> SUPPLIED MATERIAL
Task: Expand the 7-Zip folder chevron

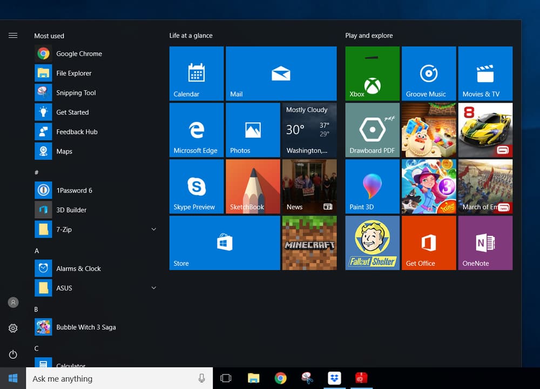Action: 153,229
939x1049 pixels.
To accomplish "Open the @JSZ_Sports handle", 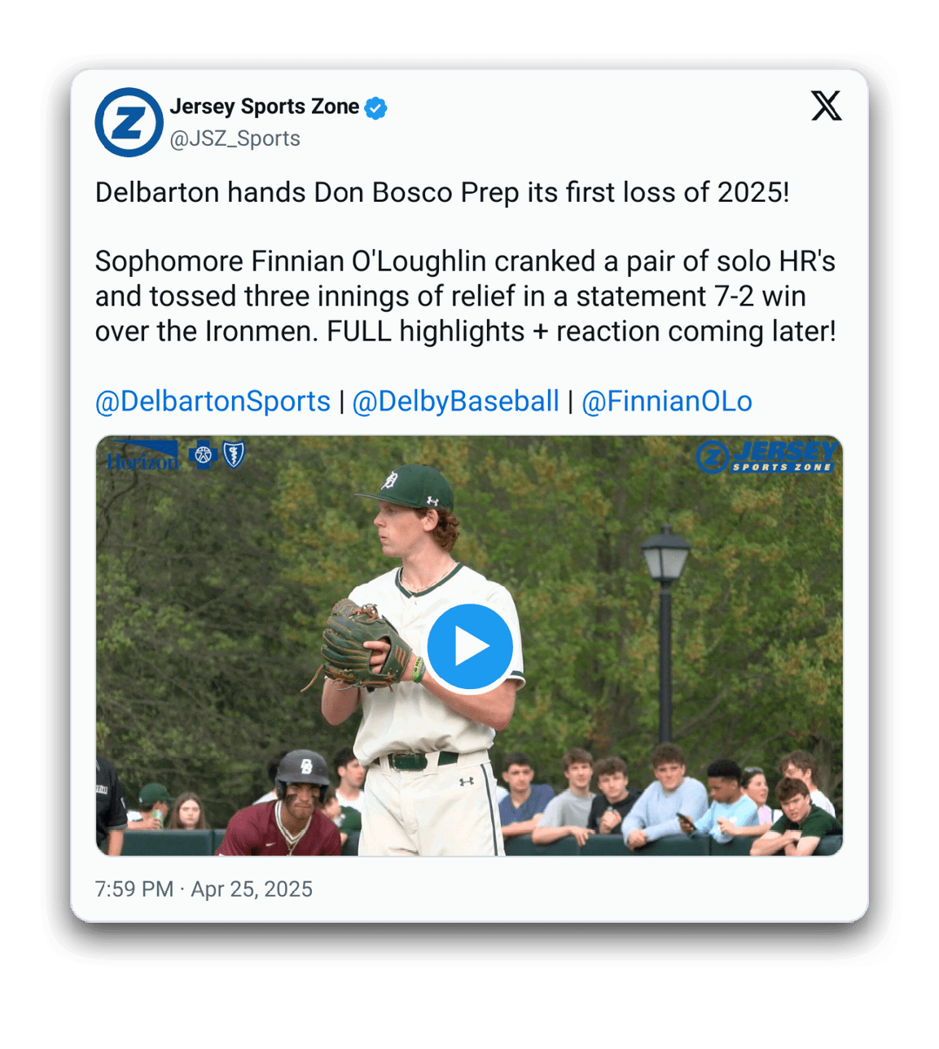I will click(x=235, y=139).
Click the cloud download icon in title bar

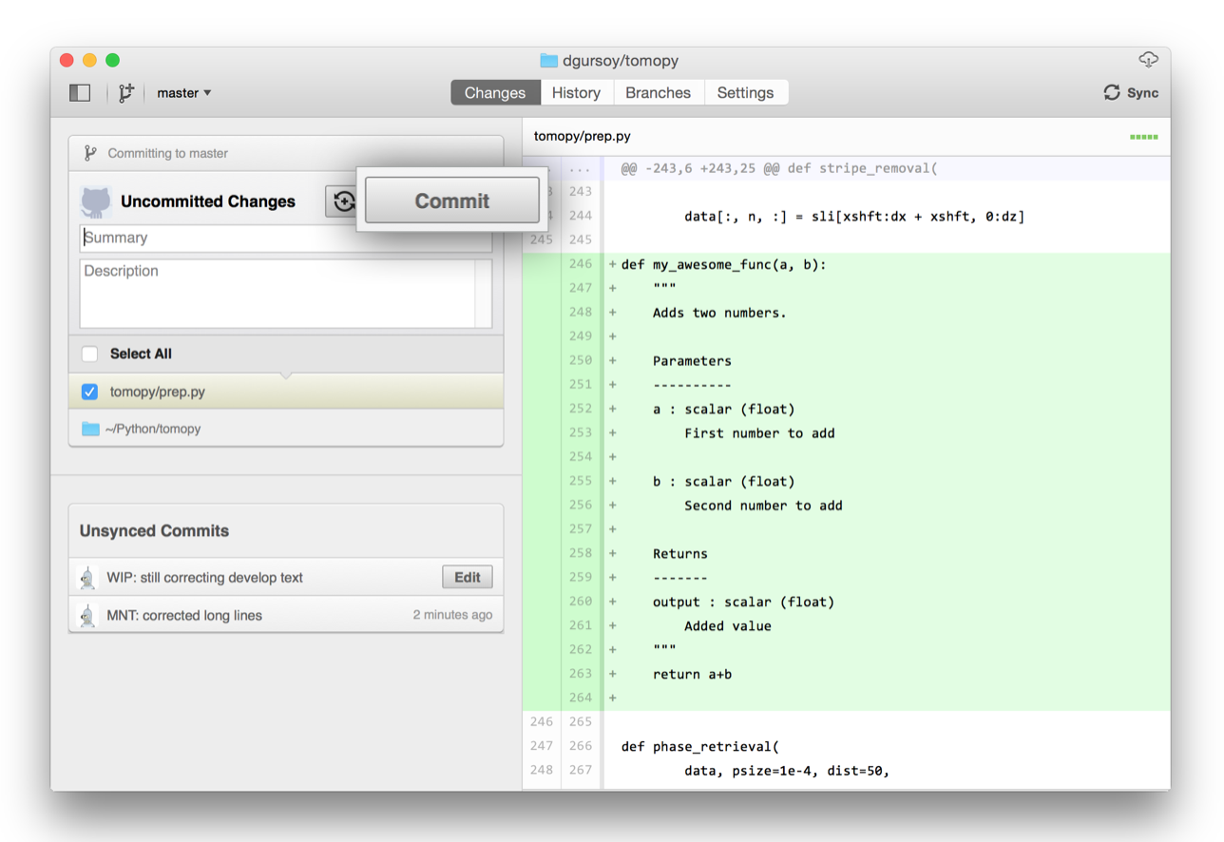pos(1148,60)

...

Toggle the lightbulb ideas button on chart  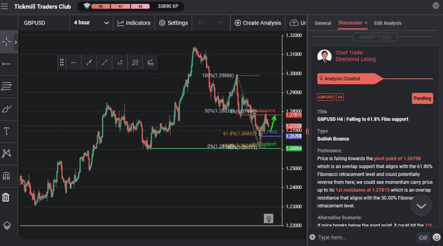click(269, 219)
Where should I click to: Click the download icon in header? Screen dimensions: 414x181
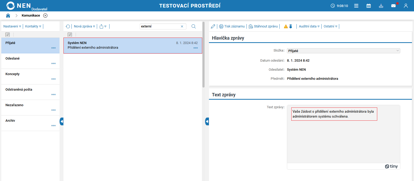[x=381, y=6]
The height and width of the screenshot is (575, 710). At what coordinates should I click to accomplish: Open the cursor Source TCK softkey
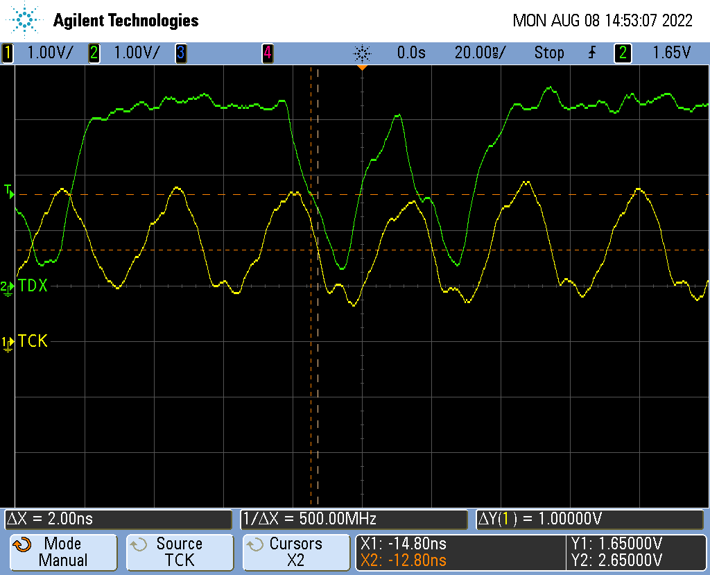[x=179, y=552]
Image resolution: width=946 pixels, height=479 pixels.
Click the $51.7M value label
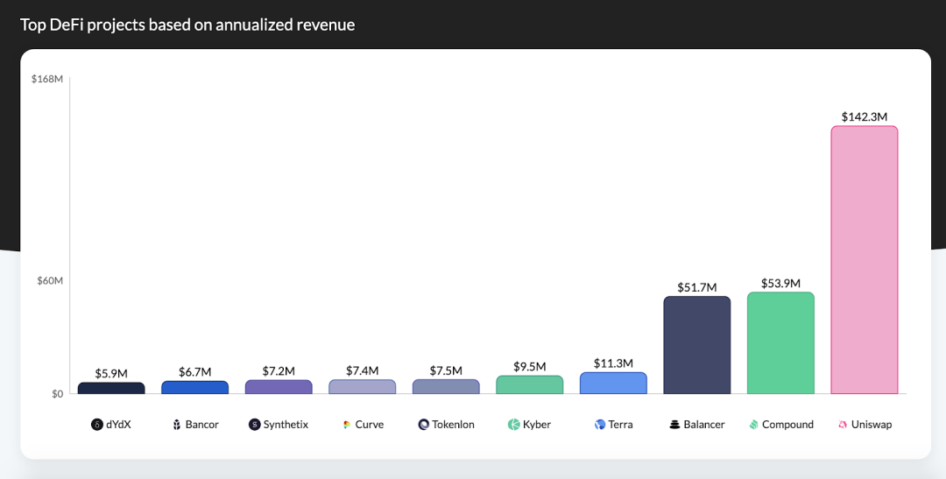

> DIRECTIONS
Copy each line of the listing that carries the word "pixels".

> FINISHED TASK
939x1049 pixels.
Image resolution: width=946 pixels, height=479 pixels.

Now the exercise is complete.